▶ **What the exercise asks**
Return the opening lines of the material, word for word. End with the line that contains "محمد جمال يكتب".
########
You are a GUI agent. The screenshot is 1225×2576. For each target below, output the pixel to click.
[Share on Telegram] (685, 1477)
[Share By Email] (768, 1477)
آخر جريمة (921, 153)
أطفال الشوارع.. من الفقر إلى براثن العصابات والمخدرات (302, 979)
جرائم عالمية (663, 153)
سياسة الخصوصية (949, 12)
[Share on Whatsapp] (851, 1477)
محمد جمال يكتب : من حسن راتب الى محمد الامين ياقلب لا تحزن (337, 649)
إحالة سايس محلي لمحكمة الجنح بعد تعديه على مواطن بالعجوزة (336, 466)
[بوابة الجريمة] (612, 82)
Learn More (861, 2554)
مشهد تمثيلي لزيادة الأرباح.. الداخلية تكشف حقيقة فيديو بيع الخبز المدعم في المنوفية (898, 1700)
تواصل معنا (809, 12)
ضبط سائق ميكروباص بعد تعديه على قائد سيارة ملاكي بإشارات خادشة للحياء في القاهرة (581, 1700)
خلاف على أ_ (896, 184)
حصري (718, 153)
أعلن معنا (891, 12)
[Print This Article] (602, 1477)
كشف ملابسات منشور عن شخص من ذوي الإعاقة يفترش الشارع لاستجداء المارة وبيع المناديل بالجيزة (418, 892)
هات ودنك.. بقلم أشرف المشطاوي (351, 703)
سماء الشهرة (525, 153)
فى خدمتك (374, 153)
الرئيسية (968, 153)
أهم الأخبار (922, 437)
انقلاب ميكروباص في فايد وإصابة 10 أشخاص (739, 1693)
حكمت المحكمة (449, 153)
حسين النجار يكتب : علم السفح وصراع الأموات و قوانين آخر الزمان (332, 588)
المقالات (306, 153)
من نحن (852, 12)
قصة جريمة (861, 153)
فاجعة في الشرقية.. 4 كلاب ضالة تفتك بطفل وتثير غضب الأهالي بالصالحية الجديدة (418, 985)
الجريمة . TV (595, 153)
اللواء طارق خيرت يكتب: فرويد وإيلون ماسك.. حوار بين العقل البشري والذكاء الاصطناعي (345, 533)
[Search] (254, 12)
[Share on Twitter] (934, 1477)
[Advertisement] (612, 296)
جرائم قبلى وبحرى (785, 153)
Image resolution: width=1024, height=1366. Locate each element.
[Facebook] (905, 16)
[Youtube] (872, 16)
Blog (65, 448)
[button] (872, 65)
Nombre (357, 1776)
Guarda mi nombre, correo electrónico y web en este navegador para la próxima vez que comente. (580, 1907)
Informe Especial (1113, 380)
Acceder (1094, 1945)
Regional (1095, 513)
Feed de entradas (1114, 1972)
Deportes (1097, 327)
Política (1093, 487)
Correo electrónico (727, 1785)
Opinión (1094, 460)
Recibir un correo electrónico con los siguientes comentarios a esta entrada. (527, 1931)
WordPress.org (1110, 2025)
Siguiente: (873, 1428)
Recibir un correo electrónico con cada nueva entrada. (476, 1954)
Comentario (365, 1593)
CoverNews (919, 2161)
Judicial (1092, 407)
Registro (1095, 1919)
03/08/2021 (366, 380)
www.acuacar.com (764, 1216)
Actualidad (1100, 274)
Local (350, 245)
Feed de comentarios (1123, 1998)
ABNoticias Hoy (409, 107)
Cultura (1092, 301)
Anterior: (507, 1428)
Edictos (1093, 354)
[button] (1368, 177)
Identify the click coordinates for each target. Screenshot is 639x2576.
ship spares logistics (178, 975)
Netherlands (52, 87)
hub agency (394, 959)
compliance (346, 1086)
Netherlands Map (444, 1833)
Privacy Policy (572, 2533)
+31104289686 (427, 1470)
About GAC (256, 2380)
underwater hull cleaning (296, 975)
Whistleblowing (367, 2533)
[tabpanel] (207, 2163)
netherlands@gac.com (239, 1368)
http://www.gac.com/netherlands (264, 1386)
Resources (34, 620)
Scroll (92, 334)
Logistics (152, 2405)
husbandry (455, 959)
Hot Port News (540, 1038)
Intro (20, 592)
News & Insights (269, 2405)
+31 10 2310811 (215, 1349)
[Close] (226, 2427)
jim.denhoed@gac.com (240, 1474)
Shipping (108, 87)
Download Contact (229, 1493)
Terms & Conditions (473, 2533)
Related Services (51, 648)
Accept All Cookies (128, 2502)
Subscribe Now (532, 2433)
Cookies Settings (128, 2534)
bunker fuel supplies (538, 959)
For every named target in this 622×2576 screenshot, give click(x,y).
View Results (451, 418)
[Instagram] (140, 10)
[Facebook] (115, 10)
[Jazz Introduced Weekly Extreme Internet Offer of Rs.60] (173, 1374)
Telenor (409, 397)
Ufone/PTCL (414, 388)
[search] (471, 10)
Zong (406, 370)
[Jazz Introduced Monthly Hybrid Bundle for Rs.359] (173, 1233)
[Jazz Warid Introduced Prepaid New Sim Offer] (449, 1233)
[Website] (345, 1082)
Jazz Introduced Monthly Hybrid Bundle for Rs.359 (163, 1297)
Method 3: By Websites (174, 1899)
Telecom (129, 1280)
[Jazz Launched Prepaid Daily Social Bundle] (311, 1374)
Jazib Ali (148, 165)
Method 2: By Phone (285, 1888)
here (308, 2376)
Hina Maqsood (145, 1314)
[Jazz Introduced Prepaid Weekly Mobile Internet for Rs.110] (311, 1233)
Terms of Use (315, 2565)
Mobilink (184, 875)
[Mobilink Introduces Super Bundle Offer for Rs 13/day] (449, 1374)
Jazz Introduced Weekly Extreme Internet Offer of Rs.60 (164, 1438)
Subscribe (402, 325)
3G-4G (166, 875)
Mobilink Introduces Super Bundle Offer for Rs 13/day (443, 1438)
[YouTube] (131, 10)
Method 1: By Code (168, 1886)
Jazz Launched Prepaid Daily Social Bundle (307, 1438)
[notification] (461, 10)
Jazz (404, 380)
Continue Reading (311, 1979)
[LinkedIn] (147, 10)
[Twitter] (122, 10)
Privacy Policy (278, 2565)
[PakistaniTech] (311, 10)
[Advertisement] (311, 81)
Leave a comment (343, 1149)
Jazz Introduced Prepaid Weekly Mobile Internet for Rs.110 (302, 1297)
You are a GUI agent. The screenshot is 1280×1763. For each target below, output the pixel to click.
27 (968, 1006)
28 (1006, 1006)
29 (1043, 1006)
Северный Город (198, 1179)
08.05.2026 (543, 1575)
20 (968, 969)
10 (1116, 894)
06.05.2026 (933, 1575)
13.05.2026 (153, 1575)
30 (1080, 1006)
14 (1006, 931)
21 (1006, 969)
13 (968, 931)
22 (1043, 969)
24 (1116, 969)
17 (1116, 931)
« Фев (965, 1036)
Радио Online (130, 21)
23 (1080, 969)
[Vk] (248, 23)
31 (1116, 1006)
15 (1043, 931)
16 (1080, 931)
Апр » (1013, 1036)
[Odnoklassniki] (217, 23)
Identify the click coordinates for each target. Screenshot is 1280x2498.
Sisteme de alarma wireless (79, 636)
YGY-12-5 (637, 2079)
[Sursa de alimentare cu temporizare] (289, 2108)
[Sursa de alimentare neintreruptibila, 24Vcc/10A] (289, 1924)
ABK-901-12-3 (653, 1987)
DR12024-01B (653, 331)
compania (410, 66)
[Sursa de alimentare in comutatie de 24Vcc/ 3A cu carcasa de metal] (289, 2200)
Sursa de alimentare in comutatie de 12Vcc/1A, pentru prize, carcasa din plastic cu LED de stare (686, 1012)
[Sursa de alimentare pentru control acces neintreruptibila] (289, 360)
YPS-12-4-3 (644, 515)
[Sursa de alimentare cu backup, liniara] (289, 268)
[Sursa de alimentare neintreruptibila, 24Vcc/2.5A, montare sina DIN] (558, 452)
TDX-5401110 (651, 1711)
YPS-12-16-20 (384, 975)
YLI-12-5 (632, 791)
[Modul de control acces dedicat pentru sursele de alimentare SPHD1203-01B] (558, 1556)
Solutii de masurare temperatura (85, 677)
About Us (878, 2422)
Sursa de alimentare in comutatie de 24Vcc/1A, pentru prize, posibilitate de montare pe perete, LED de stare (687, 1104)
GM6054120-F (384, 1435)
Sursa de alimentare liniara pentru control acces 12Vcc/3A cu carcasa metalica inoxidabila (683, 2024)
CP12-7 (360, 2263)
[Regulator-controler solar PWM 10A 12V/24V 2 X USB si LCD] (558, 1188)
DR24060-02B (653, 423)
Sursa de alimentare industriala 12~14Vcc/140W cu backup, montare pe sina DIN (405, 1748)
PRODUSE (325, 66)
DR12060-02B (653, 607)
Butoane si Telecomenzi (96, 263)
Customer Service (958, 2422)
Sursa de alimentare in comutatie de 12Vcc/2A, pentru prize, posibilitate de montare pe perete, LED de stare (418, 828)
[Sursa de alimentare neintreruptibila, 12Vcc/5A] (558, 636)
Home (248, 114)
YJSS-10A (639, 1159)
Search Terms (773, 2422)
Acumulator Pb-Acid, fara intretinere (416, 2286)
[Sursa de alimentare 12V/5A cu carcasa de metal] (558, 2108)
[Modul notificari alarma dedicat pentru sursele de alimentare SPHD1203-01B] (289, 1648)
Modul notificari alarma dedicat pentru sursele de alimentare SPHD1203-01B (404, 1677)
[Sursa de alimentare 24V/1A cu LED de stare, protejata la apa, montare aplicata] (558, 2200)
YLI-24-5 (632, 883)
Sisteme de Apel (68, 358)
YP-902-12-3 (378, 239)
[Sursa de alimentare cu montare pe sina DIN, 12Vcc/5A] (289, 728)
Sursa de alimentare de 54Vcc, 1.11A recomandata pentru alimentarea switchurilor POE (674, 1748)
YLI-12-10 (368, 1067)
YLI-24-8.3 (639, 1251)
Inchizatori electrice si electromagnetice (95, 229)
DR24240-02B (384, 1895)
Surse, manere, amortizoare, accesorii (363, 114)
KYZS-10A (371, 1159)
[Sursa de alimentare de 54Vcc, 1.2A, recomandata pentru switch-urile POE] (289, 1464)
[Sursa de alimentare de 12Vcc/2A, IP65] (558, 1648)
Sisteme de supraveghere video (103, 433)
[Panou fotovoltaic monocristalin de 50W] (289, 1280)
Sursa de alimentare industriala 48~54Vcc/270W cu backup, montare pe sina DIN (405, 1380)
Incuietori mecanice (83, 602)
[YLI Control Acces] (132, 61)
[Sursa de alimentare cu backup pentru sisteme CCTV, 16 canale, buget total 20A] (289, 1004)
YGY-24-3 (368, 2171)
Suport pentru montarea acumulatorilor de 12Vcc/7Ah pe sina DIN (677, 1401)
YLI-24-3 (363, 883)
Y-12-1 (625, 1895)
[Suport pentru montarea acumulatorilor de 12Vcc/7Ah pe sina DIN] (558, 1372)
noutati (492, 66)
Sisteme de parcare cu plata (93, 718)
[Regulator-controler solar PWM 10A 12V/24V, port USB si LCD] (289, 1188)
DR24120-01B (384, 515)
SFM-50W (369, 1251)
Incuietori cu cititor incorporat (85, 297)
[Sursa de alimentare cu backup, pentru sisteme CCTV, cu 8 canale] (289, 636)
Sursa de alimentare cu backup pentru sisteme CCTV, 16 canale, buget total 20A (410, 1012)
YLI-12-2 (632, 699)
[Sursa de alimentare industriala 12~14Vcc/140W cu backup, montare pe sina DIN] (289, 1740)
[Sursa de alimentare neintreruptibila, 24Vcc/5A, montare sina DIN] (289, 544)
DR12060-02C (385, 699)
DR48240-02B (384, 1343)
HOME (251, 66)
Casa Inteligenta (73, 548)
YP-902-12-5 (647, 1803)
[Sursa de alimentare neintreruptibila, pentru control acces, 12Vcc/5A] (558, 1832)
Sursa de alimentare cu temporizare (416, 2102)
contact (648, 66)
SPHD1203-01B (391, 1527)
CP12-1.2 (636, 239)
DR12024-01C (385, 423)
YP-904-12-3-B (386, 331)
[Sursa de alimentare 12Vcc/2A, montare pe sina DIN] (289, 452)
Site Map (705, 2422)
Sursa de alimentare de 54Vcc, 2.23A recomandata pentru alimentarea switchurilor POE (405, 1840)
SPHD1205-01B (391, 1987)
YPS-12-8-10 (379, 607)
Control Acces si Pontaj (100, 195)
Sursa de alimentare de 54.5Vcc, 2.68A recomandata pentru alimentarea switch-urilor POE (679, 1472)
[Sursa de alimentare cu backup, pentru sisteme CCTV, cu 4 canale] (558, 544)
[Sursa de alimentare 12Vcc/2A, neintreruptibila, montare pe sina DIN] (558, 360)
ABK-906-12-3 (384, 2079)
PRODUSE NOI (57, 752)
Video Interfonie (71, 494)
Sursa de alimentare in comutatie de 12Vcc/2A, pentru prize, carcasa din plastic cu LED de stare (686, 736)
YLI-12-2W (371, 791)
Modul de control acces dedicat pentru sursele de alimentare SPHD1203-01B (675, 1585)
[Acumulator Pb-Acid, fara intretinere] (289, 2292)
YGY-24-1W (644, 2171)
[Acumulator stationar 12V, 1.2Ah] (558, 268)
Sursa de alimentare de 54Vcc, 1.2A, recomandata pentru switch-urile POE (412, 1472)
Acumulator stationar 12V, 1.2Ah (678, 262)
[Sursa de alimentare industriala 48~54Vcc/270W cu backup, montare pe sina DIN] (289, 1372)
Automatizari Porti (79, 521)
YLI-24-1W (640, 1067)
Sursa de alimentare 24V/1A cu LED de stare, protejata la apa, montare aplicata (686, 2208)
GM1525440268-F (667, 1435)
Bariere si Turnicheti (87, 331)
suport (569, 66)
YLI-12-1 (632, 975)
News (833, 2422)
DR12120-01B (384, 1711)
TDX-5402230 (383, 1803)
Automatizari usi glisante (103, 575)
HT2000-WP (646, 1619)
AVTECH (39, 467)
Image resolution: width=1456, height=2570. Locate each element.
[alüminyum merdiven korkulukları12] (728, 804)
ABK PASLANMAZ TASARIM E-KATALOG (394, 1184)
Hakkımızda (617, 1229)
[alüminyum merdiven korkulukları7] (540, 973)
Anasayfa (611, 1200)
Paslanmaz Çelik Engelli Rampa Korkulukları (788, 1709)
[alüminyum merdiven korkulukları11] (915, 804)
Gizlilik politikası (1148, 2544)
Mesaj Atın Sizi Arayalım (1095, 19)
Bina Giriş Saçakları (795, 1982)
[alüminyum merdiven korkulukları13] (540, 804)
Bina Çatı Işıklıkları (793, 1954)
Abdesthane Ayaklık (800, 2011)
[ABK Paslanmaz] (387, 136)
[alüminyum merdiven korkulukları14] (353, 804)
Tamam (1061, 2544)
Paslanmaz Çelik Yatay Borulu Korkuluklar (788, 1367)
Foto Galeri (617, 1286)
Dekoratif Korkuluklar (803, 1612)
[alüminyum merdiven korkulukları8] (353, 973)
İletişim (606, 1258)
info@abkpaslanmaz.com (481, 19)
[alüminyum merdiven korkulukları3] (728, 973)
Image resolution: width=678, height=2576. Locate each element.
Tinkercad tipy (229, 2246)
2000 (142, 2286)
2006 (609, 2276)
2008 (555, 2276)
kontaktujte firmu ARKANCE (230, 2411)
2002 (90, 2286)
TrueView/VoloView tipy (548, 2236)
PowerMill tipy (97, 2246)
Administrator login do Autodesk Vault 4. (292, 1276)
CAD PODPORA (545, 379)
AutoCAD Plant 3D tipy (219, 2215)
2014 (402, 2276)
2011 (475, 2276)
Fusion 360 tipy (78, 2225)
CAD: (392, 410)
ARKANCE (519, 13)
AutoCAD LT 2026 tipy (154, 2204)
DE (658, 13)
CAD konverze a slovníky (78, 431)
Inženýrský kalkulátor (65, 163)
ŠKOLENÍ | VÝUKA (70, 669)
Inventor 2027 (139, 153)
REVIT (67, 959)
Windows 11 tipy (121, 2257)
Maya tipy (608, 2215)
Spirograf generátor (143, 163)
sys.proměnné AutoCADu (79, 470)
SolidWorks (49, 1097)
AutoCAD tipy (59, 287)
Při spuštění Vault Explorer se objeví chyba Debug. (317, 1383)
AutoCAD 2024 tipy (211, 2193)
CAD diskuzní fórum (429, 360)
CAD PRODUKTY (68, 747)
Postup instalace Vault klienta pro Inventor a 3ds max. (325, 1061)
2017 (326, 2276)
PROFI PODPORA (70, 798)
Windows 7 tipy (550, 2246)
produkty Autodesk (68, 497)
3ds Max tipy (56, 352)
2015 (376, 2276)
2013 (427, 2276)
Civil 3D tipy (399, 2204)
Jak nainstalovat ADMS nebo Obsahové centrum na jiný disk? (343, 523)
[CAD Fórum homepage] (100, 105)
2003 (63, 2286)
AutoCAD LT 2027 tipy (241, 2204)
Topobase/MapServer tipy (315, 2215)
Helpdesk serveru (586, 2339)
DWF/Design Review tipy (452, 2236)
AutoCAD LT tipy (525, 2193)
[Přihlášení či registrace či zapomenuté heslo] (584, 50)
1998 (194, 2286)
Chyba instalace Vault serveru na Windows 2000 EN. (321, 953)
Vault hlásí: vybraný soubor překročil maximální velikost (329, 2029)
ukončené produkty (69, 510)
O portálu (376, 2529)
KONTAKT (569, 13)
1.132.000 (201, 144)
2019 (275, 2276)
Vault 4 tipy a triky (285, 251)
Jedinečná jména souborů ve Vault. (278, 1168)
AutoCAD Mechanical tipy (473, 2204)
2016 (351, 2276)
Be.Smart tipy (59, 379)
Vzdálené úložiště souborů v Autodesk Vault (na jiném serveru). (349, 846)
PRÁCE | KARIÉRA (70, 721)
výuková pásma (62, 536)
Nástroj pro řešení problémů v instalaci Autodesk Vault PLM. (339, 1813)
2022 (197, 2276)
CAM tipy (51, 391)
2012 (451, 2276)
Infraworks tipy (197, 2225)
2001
########
▶ **Result of this exercise**
You are a GUI agent. The screenshot is 1225×2576. For each target below, output the pixel to click.
[Share on Telegram] (685, 1477)
[Share By Email] (768, 1477)
آخر جريمة (921, 153)
أطفال الشوارع.. من الفقر إلى براثن العصابات والمخدرات (302, 979)
جرائم عالمية (663, 153)
سياسة الخصوصية (949, 12)
[Share on Whatsapp] (851, 1477)
محمد جمال يكتب : من حسن راتب الى محمد الامين ياقلب لا تحزن (337, 649)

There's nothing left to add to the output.